In October 2020 Antoinette Moore, like many others, was without a job during the COVID-19 pandemic. “I was doing prenatal health, working in the community. Then a bunch of us were let go, and I was doing odds and end jobs but nothing was really sticking. At that time I was really unemployed, and no one was really hiring because of COVID,” Antoinette shared. “Then I was checking my email and I saw that WPSI was recruiting for the Lab Assistant Program with Penn Medicine, but I only had one day to apply before the deadline!”
As the world scrambled to orient itself during the unprecedented event, it was increasingly clear to Penn Medicine that keeping West Philadelphia as safe as possible meant quickly establishing multiple COVID-19 testing sites. The longstanding history of collaboration between Penn Medicine and the West Philadelphia Skills Initiative (WPSI) supported a rapid custom recruitment and program design period, resulting in a recruitment launch date of October 23rd, 2020.

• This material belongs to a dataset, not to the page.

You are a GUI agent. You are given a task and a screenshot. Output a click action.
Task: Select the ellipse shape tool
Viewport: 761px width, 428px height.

Antoinette was accepted into the first of three cohorts, successfully navigating the virtual learning environment and even finding friendship through the screen. “We wasn’t being social at that time. Only so many people could go in stores. So then logging in online, it kind of made us more social even though we were virtual. It gave us some kind of social connection… I still keep in contact with a few of them.”
Antoinette started at Penn Medicine with 50 newly minted lab assistants from the WPSI program and was one of the last employees as the sites began to close in 2023 due to dwindling demand. The network that Antoinette built would prove to be the source of her next big career moment. “I had heard that there was a leadership development program at Penn [Medicine], and then someone from my cohort who was working in the lab forwarded me the email about it. We applied right before the deadline. I don’t know what the luck of the draw is with that next-day deadline, but we got in!”

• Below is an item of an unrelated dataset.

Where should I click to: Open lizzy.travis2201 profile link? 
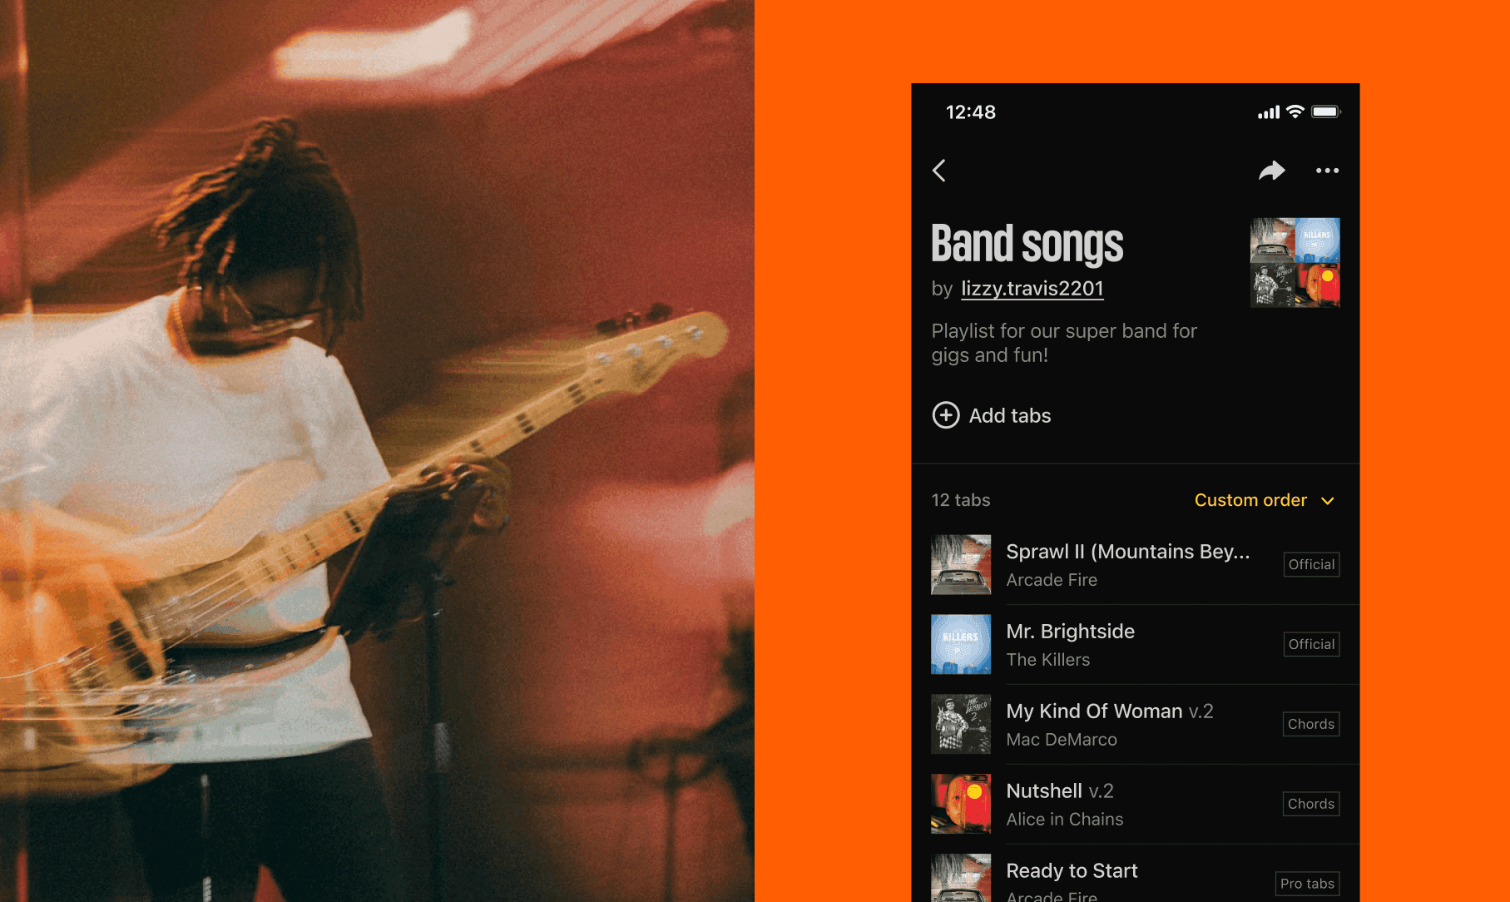click(1032, 289)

The leadership program that Antoinette applied to happened to be the newest development in WPSI’s relationship with Penn Medicine—an incumbent worker training program called Pathway 2 Promotion. “Compared to how it was in the beginning with WPSI, the Pathway program was like a step up. It was like, ‘Ok, now you’re in and know what the expectations are working with Penn, but here is where we really sharpen this pencil up,’” she shared.
“Towards the end of the program, I was still applying and interviewing but there was one role that two of the program coaches saw and thought would be a good fit—and it was actually still in the lab! I’d still be in the same department. It’s a lead position. And now it’s my new role.”
Antoinette’s experience shows the power of working hard, networking, and keeping open to new opportunities. We can’t wait to share what she does next!